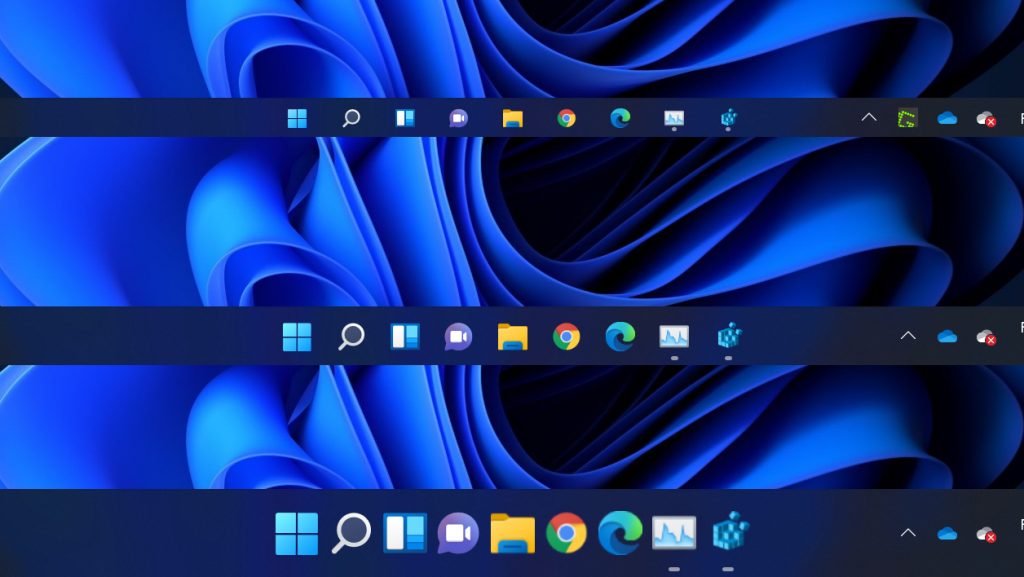This screenshot has width=1024, height=577.
Task: Expand hidden tray icons in the smallest taskbar
Action: [x=868, y=118]
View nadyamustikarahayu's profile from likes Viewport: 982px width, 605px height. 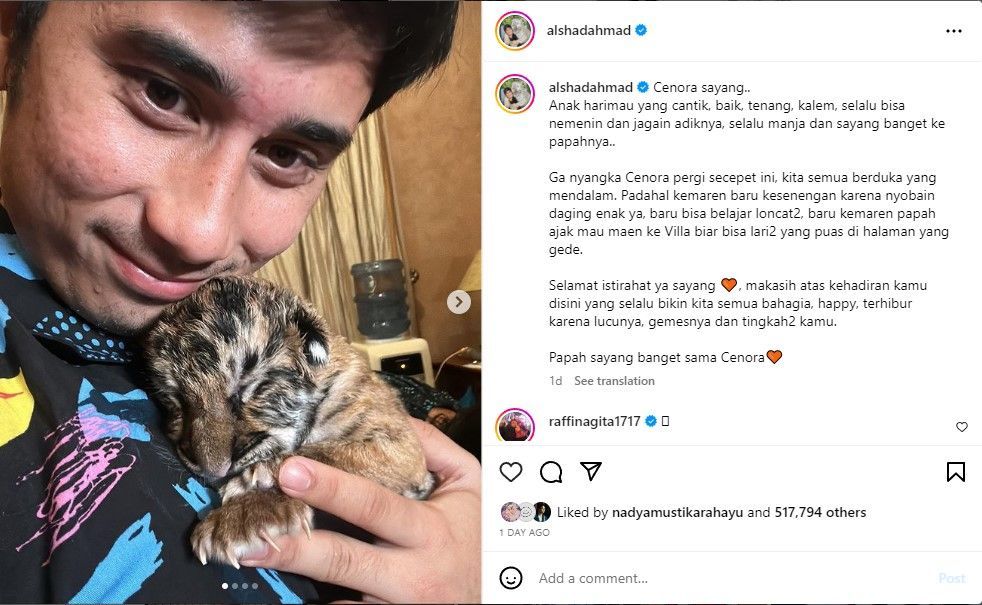677,512
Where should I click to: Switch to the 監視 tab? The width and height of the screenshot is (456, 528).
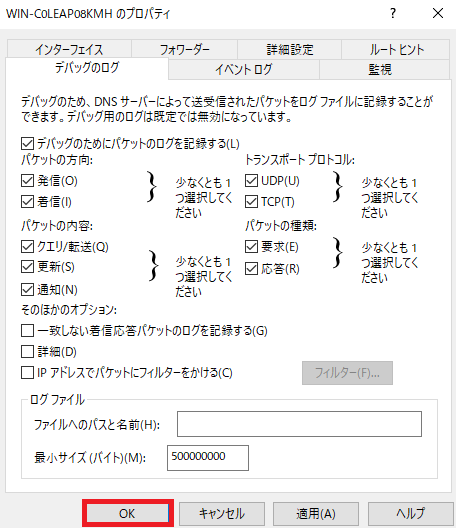tap(380, 69)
*-*-*
• Goal of the exercise:
Give again, exactly, each line from the one that contains "Where should I" through the last line of the material above. Pictures do not belong in the copy.

• Response area:
Where should I click to: Switch to the 監視 tab? The width and height of the screenshot is (456, 528).
tap(380, 69)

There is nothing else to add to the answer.